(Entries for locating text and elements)
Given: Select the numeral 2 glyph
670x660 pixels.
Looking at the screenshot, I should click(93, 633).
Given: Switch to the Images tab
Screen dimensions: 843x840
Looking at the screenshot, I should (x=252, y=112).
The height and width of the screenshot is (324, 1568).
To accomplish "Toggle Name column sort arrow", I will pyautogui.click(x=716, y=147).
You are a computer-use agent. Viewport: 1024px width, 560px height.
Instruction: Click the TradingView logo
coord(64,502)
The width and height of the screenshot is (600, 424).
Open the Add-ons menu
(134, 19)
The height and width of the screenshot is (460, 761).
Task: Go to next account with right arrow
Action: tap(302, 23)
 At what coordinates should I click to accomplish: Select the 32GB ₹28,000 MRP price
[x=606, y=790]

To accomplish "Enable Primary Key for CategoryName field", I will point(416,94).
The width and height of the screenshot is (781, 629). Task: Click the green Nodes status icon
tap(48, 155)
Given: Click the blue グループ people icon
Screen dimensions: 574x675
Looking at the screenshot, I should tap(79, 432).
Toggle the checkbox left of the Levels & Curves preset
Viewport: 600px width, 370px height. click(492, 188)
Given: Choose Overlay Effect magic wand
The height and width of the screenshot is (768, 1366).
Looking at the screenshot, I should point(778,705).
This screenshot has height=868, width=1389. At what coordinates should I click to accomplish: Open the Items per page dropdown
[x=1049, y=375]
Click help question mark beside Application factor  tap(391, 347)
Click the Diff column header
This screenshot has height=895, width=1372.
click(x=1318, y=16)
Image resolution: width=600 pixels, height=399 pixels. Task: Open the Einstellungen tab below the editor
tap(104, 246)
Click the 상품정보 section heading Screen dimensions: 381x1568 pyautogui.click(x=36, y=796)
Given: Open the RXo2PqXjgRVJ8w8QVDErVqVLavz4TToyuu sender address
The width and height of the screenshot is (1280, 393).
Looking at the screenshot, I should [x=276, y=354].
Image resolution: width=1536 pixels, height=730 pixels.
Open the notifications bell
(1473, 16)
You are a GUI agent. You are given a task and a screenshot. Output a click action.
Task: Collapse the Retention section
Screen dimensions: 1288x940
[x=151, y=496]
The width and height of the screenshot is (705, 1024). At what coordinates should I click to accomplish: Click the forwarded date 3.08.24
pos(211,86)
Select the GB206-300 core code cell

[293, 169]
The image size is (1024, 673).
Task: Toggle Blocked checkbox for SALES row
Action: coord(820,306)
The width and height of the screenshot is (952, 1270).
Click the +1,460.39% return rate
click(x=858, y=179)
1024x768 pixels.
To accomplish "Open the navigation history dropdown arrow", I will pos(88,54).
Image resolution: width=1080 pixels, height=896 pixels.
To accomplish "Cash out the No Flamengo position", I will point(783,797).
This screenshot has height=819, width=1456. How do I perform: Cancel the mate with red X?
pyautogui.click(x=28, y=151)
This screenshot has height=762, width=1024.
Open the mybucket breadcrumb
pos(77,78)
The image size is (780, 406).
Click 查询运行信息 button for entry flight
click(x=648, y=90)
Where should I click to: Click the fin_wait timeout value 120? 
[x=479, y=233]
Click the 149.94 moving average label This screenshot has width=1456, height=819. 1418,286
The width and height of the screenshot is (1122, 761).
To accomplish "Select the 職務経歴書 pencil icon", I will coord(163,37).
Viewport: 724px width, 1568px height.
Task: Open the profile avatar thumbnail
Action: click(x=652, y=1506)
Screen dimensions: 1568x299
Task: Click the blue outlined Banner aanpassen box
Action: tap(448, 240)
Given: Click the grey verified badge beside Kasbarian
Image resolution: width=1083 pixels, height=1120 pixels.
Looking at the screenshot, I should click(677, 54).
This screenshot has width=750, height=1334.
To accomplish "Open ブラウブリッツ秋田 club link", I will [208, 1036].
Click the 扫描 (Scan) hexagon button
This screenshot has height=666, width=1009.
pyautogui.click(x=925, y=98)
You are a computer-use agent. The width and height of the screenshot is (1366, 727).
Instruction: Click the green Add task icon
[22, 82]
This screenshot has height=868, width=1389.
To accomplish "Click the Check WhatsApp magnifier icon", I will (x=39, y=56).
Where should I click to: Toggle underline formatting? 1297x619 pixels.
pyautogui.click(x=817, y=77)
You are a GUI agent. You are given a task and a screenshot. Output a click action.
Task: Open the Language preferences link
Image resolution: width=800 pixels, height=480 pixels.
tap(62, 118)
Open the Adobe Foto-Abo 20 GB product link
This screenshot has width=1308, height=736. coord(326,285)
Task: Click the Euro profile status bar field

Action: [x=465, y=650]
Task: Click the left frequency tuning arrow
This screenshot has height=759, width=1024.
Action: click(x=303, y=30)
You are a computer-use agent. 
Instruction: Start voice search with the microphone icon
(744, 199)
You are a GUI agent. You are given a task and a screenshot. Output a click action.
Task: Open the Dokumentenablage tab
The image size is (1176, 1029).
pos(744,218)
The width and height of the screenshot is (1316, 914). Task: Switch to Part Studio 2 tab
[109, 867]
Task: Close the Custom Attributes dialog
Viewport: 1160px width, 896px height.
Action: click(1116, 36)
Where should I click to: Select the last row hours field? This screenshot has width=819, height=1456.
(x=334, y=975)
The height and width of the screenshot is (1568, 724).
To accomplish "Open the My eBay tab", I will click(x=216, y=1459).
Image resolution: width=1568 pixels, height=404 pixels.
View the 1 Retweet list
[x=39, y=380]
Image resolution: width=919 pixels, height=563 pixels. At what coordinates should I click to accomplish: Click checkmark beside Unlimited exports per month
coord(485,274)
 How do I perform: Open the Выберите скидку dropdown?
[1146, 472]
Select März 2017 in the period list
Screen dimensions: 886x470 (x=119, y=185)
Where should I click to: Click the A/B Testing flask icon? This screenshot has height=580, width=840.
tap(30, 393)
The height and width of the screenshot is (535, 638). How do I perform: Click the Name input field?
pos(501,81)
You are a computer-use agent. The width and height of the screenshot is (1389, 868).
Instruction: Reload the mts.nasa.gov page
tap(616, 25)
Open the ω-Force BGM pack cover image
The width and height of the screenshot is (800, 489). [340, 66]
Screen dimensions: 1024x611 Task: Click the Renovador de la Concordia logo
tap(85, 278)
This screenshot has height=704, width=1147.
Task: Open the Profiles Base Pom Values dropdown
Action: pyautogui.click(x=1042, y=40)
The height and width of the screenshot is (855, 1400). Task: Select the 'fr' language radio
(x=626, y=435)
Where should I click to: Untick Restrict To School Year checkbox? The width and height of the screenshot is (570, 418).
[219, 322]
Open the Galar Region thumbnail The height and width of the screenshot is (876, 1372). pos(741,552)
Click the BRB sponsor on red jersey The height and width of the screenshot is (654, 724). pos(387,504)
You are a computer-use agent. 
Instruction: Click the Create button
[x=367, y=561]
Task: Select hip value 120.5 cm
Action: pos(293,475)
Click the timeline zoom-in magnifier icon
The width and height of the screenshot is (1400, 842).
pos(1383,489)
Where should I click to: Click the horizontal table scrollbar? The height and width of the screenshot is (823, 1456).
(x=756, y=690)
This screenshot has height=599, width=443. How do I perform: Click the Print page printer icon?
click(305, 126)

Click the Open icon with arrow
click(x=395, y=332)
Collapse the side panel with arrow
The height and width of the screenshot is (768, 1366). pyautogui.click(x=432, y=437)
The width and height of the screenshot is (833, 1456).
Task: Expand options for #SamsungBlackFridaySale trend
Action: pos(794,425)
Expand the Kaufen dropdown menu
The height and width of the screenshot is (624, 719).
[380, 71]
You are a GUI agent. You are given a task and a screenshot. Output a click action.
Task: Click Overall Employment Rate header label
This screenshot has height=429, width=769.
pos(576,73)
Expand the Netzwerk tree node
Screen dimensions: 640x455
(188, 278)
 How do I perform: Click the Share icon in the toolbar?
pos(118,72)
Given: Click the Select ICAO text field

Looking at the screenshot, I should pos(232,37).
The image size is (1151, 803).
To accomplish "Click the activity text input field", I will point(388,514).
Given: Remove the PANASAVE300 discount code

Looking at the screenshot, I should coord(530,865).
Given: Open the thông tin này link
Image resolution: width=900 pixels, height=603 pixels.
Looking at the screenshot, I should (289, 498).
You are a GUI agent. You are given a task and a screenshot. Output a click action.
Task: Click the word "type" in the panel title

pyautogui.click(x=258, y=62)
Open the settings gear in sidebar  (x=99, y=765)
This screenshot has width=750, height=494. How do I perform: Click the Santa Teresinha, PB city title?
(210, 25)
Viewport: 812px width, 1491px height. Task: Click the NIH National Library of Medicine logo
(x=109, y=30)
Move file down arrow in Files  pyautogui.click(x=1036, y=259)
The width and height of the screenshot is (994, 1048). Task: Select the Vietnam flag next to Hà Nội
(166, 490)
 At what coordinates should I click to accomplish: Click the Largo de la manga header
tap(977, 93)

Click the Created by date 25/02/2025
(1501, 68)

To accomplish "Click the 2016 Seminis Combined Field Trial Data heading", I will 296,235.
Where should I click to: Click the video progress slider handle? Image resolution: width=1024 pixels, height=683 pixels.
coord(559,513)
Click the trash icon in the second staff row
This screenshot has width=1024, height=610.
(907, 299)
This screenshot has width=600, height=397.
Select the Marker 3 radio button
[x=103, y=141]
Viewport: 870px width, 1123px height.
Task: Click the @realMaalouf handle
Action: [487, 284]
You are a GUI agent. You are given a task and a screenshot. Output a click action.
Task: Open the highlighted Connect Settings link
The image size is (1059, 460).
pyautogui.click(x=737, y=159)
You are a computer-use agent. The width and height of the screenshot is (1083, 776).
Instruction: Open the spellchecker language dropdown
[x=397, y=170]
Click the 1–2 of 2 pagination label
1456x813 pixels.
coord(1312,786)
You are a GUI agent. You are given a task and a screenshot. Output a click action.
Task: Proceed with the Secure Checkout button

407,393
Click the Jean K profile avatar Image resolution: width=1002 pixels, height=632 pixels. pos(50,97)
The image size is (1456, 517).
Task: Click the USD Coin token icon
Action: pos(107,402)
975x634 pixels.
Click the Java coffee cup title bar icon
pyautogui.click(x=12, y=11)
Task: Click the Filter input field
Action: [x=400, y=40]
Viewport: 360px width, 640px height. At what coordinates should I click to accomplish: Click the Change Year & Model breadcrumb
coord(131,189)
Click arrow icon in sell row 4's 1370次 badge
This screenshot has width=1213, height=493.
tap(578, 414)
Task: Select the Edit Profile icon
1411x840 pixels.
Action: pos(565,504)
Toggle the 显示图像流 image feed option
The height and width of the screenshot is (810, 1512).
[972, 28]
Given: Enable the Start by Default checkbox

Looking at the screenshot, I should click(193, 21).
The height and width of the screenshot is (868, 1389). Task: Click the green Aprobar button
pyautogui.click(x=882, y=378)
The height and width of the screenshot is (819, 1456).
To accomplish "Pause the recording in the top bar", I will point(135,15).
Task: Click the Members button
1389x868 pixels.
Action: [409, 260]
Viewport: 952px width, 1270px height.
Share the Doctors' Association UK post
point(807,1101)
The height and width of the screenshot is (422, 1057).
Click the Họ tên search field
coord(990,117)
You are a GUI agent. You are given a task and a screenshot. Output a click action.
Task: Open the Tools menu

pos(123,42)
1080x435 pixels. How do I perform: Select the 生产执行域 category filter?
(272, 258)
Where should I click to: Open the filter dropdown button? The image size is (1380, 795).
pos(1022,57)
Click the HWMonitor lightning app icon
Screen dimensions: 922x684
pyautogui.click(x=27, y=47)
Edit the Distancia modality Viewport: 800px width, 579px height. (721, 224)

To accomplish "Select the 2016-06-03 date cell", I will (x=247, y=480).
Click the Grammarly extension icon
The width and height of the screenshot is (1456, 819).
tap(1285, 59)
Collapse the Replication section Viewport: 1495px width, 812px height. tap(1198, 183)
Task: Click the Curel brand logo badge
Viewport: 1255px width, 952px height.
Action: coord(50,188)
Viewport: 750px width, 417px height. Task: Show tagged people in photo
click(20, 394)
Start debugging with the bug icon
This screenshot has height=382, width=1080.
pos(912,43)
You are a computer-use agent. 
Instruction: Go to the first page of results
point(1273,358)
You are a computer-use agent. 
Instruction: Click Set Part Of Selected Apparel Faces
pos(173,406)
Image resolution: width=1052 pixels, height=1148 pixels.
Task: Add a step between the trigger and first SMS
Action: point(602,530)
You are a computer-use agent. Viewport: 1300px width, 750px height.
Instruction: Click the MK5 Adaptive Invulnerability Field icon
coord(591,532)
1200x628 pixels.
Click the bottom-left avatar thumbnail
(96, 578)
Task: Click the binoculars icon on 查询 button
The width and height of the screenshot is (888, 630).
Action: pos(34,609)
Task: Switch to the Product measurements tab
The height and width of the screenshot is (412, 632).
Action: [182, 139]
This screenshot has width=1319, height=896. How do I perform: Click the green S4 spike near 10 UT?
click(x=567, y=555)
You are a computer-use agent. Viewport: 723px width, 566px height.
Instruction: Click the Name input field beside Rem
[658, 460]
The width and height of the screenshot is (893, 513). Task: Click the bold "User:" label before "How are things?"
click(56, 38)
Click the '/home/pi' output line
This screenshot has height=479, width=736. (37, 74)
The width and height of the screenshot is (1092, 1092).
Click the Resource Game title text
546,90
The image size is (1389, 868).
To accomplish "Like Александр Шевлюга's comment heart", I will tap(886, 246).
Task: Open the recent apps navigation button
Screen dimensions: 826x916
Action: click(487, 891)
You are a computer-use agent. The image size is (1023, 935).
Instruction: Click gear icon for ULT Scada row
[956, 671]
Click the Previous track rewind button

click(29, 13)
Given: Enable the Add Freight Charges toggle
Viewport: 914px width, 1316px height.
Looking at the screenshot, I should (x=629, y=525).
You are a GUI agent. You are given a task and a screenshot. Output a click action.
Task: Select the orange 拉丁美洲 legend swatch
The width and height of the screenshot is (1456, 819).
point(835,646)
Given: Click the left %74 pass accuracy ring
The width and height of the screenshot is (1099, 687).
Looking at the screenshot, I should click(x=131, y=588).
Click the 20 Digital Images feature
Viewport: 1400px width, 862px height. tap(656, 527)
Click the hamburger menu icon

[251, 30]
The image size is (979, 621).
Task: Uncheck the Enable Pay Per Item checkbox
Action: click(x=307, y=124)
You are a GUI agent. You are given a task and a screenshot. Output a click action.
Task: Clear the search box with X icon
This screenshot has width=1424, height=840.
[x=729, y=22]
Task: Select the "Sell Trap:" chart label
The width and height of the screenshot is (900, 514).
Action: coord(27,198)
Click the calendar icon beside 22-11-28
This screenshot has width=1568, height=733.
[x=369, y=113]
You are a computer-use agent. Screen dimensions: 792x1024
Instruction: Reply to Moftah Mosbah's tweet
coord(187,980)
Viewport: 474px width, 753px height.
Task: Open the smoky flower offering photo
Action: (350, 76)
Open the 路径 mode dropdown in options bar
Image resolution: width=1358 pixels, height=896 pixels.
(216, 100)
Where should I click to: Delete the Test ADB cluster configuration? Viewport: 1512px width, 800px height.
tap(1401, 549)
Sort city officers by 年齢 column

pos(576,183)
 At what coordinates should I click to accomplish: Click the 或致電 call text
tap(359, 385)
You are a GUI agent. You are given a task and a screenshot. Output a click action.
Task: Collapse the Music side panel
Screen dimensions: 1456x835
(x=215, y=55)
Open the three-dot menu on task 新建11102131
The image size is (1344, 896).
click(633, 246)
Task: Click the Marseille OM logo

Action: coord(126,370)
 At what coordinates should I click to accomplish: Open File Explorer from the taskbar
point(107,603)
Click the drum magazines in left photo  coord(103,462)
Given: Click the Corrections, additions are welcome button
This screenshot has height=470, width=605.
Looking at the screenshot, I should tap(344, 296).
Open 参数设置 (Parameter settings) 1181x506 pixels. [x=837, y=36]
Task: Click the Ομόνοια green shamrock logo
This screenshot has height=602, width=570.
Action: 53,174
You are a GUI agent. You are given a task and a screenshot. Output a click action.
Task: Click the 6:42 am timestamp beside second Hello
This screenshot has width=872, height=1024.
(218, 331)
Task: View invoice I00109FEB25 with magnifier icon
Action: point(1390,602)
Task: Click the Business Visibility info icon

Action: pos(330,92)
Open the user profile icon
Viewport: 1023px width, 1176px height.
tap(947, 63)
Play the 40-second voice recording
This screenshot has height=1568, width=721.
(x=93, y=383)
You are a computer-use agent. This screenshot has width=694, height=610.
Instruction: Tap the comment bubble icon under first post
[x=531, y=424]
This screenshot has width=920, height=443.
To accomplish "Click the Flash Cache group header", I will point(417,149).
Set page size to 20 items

- Task details: Reproduce verbatim the lines from the one containing "Select März 2017 in the period list" through the one containing "click(x=395, y=332)", both included.

- Answer for this exercise:
Select März 2017 in the period list
Screen dimensions: 886x470 (x=119, y=185)
Where should I click to: Click the A/B Testing flask icon? This screenshot has height=580, width=840.
tap(30, 393)
The height and width of the screenshot is (535, 638). How do I perform: Click the Name input field?
pos(501,81)
You are a computer-use agent. The width and height of the screenshot is (1389, 868).
Instruction: Reload the mts.nasa.gov page
tap(616, 25)
Open the ω-Force BGM pack cover image
The width and height of the screenshot is (800, 489). [340, 66]
Screen dimensions: 1024x611 Task: Click the Renovador de la Concordia logo
tap(85, 278)
This screenshot has height=704, width=1147.
Task: Open the Profiles Base Pom Values dropdown
Action: pyautogui.click(x=1042, y=40)
The height and width of the screenshot is (855, 1400). Task: Select the 'fr' language radio
(x=626, y=435)
Where should I click to: Untick Restrict To School Year checkbox? The width and height of the screenshot is (570, 418).
[219, 322]
Open the Galar Region thumbnail The height and width of the screenshot is (876, 1372). pos(741,552)
Click the BRB sponsor on red jersey The height and width of the screenshot is (654, 724). pos(387,504)
You are a computer-use agent. 
Instruction: Click the Create button
[x=367, y=561]
Task: Select hip value 120.5 cm
Action: pos(293,475)
Click the timeline zoom-in magnifier icon
The width and height of the screenshot is (1400, 842).
pos(1383,489)
Where should I click to: Click the horizontal table scrollbar? The height and width of the screenshot is (823, 1456).
(x=756, y=690)
This screenshot has height=599, width=443. How do I perform: Click the Print page printer icon?
click(305, 126)

Click the Open icon with arrow
click(x=395, y=332)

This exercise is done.